Antibiotics may alter the lung’s immune response in newborns.
It has been well-established that antibiotics that treat infections can also disrupt the growth of gut bacteria in newborn babies. Findings from a new study published by Science Translational Medicine suggest that routine antibiotic use may actually lead to a longer-lasting effect in these children.
The investigators found that short-term disruption of gut bacteria increases the risk of developing pneumonia in infant mice. The mice were also observed to have an increased risk of pneumonia-related death.
Long-term disruptions in gut bacteria were observed to cause irreversible immune system damage. These findings may increase the conversation around antibiotic use, including prescribing the drugs to women before Cesarean sections, according to the study.
“It is time to begin pushing back on practices that were established decades ago, when our level of understanding was different,” said study lead author Hitesh Deshmukh, MD, PhD. “To prevent infection in one infant, we are exposing 200 infants to the unwanted effects of antibiotics. A more balanced, more nuanced approach is possible.”
In the United States, nearly every physician prescribes antibiotics prior to C-section delivery, and up to 30% of newborns in neonatal intensive care units (NICUs) also receive the drugs, according to the study.
These antibiotics prevent streptococcal infections, which are the leading cause of infection-related deaths in newborns. However, antibiotics are given as a precaution rather than a confirmed infection, which can lead to adverse events.
Antibiotics prescribed to newborns can kill both good and bad bacteria, despite the fact that good bacteria plays a vital role in creating a healthy immune system, according to the study.

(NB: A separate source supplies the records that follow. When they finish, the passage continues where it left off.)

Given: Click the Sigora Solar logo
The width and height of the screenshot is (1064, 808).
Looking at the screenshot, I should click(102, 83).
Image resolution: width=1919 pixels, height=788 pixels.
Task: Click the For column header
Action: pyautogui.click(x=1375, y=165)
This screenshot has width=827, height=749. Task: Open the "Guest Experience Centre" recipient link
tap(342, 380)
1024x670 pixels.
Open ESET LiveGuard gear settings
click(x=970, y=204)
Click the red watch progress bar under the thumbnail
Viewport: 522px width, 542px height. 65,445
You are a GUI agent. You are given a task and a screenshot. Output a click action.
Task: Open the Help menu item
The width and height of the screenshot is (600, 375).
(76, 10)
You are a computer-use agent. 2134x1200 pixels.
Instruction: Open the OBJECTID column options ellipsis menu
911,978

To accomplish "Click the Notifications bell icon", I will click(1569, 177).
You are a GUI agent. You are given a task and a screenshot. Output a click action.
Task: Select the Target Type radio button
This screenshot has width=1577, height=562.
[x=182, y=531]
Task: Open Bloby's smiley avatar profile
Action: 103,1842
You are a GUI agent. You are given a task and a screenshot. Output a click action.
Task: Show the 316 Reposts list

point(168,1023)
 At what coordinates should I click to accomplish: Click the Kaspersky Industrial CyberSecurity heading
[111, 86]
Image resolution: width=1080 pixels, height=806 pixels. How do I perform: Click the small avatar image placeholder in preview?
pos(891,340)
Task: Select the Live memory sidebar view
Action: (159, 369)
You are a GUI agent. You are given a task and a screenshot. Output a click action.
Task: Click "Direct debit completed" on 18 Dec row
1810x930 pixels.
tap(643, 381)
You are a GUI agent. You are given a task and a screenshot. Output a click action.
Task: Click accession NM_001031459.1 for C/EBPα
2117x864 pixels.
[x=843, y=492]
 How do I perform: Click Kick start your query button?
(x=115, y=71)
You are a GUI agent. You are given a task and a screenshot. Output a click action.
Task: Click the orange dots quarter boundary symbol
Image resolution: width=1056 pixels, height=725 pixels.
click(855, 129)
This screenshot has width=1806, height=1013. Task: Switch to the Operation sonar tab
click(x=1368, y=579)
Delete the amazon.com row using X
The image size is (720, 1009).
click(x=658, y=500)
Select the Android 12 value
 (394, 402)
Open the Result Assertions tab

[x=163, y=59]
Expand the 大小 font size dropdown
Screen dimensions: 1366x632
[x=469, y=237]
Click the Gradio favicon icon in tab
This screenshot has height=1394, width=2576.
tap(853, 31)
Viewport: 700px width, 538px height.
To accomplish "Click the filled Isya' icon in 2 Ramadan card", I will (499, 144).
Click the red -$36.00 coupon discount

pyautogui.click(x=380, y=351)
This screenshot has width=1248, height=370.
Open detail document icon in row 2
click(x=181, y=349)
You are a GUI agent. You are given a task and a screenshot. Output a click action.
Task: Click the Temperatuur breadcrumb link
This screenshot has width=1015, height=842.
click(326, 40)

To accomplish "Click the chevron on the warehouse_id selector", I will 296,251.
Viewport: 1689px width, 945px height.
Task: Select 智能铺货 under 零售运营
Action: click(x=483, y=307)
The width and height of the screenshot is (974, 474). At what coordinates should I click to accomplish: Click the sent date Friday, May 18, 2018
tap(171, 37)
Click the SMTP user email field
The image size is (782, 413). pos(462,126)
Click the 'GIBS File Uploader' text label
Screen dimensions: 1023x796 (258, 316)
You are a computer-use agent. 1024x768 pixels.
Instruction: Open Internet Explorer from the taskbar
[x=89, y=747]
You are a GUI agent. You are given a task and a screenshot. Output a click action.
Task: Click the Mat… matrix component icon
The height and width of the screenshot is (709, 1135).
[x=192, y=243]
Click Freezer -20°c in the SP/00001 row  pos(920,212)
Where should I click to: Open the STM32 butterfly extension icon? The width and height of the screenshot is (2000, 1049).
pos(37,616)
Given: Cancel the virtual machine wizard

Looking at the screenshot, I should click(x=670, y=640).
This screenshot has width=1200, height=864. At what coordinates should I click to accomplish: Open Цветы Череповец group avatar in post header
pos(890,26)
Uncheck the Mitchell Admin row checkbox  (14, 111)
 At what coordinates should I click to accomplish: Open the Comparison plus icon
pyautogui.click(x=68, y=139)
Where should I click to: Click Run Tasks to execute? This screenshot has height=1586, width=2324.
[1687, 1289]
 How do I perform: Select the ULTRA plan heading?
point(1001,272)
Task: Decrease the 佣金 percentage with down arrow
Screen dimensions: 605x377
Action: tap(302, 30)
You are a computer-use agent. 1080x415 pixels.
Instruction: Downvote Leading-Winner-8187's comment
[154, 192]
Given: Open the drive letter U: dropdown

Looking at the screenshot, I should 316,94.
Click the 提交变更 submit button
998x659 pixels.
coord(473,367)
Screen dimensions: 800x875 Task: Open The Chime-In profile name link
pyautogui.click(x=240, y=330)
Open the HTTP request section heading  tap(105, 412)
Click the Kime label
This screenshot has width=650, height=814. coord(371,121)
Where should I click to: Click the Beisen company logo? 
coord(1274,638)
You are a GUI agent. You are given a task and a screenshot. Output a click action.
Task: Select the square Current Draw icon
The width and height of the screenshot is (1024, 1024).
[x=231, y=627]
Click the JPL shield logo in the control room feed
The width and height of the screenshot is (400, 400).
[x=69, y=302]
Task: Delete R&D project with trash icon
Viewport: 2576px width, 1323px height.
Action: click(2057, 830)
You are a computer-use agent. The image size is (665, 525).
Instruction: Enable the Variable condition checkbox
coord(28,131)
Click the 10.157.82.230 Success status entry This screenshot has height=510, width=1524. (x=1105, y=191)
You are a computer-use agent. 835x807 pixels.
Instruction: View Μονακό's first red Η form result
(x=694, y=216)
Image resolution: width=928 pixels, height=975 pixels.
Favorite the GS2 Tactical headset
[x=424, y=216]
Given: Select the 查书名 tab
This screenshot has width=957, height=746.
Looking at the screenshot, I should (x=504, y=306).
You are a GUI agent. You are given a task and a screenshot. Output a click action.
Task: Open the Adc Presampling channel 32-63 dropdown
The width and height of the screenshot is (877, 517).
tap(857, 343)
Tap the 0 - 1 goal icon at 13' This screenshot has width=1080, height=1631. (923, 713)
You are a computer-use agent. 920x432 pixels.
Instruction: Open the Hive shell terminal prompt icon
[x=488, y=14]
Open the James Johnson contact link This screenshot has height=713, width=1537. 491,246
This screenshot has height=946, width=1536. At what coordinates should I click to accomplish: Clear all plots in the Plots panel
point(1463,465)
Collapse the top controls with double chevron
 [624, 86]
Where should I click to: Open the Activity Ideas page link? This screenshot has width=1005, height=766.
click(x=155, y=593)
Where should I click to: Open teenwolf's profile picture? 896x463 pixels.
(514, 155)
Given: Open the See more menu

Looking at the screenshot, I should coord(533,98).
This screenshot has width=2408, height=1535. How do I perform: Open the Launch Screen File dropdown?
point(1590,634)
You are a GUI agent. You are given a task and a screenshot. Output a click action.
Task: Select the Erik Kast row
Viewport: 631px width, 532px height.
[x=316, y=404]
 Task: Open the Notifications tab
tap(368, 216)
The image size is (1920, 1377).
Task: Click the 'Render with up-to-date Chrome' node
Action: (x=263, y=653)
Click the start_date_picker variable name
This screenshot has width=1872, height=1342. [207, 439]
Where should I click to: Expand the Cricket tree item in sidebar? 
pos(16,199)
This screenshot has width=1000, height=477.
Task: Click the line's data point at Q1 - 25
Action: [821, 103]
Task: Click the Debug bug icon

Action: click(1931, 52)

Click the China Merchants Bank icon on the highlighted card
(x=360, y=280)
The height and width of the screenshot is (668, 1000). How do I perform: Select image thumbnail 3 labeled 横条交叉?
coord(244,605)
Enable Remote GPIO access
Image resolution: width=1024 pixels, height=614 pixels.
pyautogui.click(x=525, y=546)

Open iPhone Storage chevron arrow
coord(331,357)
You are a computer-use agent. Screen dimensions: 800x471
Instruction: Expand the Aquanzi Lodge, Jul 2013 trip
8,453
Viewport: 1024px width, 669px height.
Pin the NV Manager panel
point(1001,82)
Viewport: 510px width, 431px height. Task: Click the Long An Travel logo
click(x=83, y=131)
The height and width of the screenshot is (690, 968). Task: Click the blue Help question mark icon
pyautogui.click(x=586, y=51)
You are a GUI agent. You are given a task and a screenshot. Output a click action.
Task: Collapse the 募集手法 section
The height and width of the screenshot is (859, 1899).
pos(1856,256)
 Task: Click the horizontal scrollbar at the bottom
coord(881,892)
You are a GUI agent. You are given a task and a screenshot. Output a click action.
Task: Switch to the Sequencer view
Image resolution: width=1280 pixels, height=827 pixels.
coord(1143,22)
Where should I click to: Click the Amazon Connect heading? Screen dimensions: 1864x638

The lungs and immune system of newborns are still being formed after birth, which leaves them vulnerable to changes.
In mice, the investigators found that a strong immune system depends on the molecular signals that occur as the body responds to normal bacteria located in the gut, according to the study. These signals communicate when the lungs should create immune cells, as well as how many to create, and where they will be deployed.
The study authors observed that commensal bacteria leads to the creation of group 3 innate lymphoid cells (ILC4), which then migrate to mucosal lining in the lungs, and create interleukin-22 (IL-22). This process initiates the immune response to an infection.
When antibiotics kill good bacteria, they inhibit the critical signaling response. This leaves the lungs weak, with less immune cells ready to respond to pathogens.
If the use of antibiotics is limited, a newborn would have time to replenish good gut bacteria, but this process can take months. Additionally, the investigators reported that even if the bacteria is replenished, it may not be a normal mix, according to the study.
At age 1, infants have completely formed immune systems, which suggests that any alterations sustained before that time may be permanent. This may explain why some people with no genetic risk factors develop asthma or lung diseases later in life, according to the authors.
While antibiotics play an integral role in treating infections, healthcare providers may re-think the drug’s preventive use in newborns.
However, there are current treatments to restore normal bacterial levels. In the study, the researchers found that the treatments restored immune system response to pneumonia in mice.
The investigators plan to conduct future studies to determine if these findings translate to humans, the study concluded.